Takie tłumaczenie nie przekonuje jednak pasażerów. – Oczywiście ładna pogoda może być dodatkowym impulsem, zachęcającym kogoś do podróży. Jednak twierdzenie, że pociągi do Wisły mają dobre obłożenie jedynie w słoneczne dni, to absurd. Być może osoby wypowiadające takie twierdzenia powinny częściej jeździć pociągami – mówi „Rynkowi Kolejowemu” Wioletta Michałek z Istebnej.

„Czantorią” do Wisły

Postanowiliśmy sami sprawdzić, jak wygląda frekwencja w pociągach kursujących do „Perły Beskidów”. O 7.23, w niedzielę 3 kwietnia, wsiadamy na stacji w Sosnowcu Głównym w „Czantorię” relacji Częstochowa – Wisła Głębce – Częstochowa. Dwie jednostki EN57, tzw. SPOT-y, wypełnione „na oko” w ok. 50 – 60 %. Duża wymiana podróżnych na stacji w Katowicach. Kolejni pasażerowie dosiadają w Tychach oraz Pszczynie. W Skoczowie wysiada ok. 10 osób. Duża grupa pasażerów opuszcza pociąg na stacjach: Ustroń Zdrój i Ustroń Polana. Najwięcej pasażerów wysiada w Wiśle Uzdrowisku (stacja położona praktycznie w samym centrum miasta). Kilkanaście osób dojeżdża aż do samych Głębiec. Pociąg melduje się na końcowej stacji punktualnie, tuż przed 10. Teraz skład „Czantorii” przez 7 godzin będzie bezczynnie wygrzewać się w ciepłych promieniach kwietniowego słońca.

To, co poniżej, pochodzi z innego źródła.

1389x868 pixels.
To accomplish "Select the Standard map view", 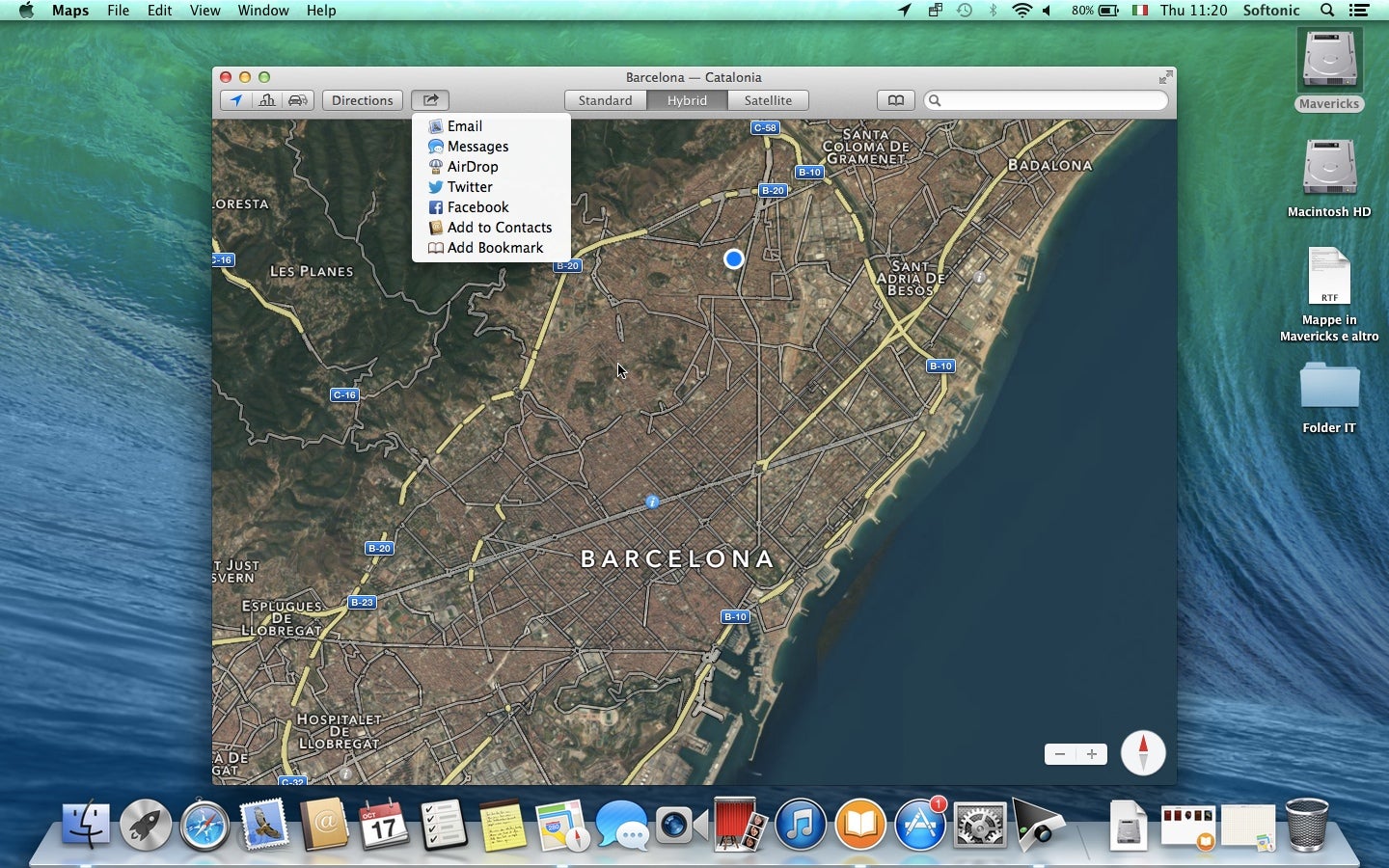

O 16.58 „Czantoria” udaje się w drogę powrotną. Frekwencja znakomita i to już na stacji początkowej. W Wiśle Uzdrowisku wsiada ponad 30 osób. Za Ustroniem większość miejsc siedzących jest już zajęta. W Skoczowie oczekiwanie na pociąg nr 317 z Katowic do Wisły Głębce. Krótkie spojrzenie na mijany skład i już wiadomo, że i to połączenie na brak zainteresowania ze strony pasażerów nie może narzekać. Jedziemy dalej. Dużo osób wysiada w Pszczynie, Tychach oraz w Ligocie. Tradycyjnie duża wymiana podróżnych w Katowicach. Punktualnie o 19.37 „Czantoria” melduje się na stacji w Sosnowcu.